Queste mie riflessioni e preoccupazioni, che reputo opportuno trasmetterVi, derivano da una serie di esperienze recenti in alcune Regioni e dai ripetuti coinvolgimenti, in termini negativi, della Dirigenza e delle Alte Professionalità durante questa caotica e, volutamente, nebbiosa e indiscriminata aggressione a chi quotidianamente affronta rischi connessi al proprio lavoro. È di questi giorni il tentativo di mettere in discussione le retribuzioni dei ruoli dirigenziali da parte non solo delle Aziende, ma di chi si arroga il diritto di rappresentarli senza averne nè titolo, nè interesse, ma con il solo intento di accattivarsi le Controparti.
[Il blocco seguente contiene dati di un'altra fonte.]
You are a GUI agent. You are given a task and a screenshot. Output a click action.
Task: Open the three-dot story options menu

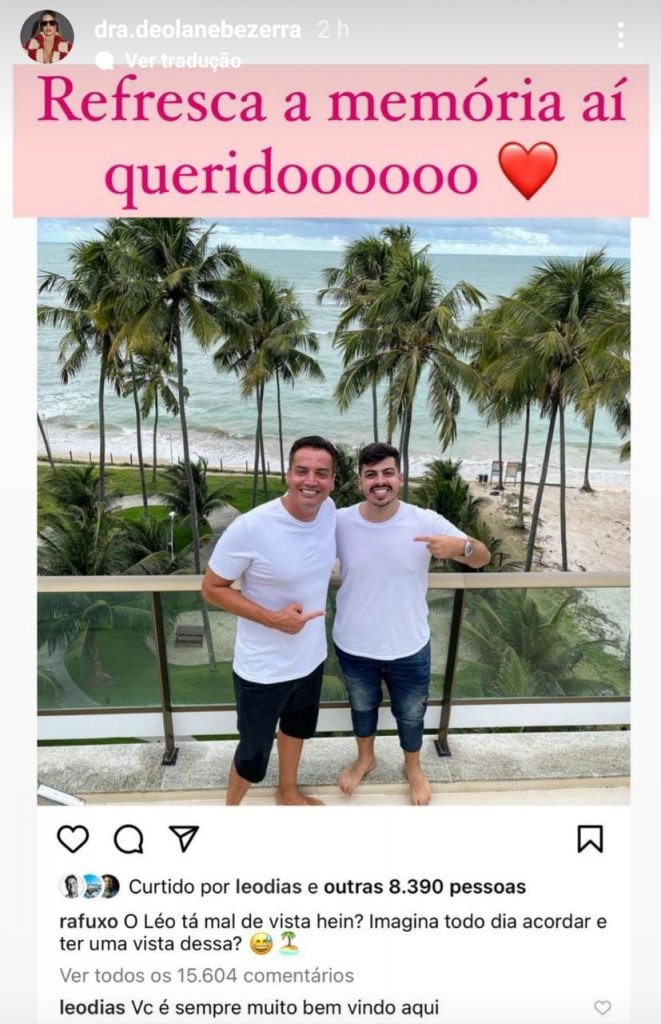tap(621, 35)
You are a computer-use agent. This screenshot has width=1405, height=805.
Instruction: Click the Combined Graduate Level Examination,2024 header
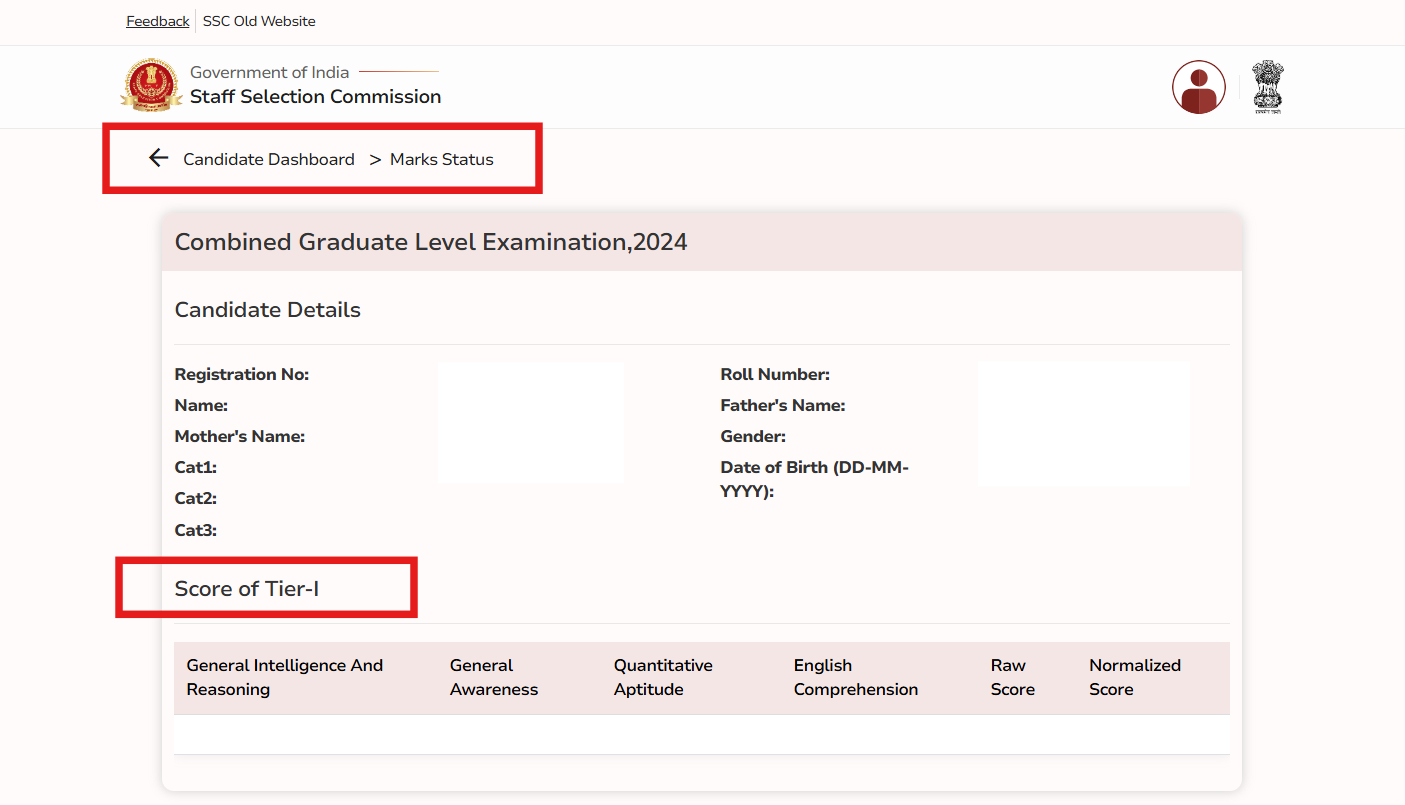coord(430,242)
Si discute in questi giorni in sede Abi la proposta di ridurre (!!) le retribuzioni dei Quadri apicali (ex funzionari), dei Dirigenti e, in misura ancora maggiore, dei Direttori. La Federcasse, per ora, rimane in attesa pronta a fotocopiare gli eventuali accordi raggiunti in sede Abi contando sulla acquiescenza dei Sindacati e sulla gestione paternalistica delle Bcc/Cr. A noi non è concesso rimanere alla finestra di fronte ad una china che può far precipitare nel baratro il nostro ruolo e le nostre professionalità e pregiudicare non solo il presente, ma anche il futuro della Categoria. Occorre arginare l’aggressione di certi personaggi di nessuno scrupolo che, pur di accaparrarsi un ruolo ed una visibilità, calpestano indisturbati i valori fondanti del nostro mondo cooperativo e chi, per esso, ha dato tutto e, comunque, più del dovuto. Lo strapotere dell’apparato amministrativo - non più motivato, in gran parte, da spirito cooperativo, ma da sostanziose prebende e ritorni non solo economici - si adopera, con invereconda costanza, a ghettizzare ogni possibile argine, arrivando ad ipotecare negativamente anche il futuro di una più che legittima, oltre che auspicabile, alternativa all’ascesa, da parte dell’Esecutivo, a cariche amministrative. Per nostro conto, dopo aver denunciato il bieco obiettivo politico dei Poteri centrali, per fortuna avvertito ed avversato da alcune Bcc, stiamo procedendo a denunciare, in sede legale, l’incostituzionalità del suggerimento opportunisticamente e pilatescamente seguito da quanti hanno chiaramente visto il loro tornaconto. Strapotere sindacale, strapotere politico ed, ora, violazione dei diritti costituzionali! Altro che democrazia e cooperazione.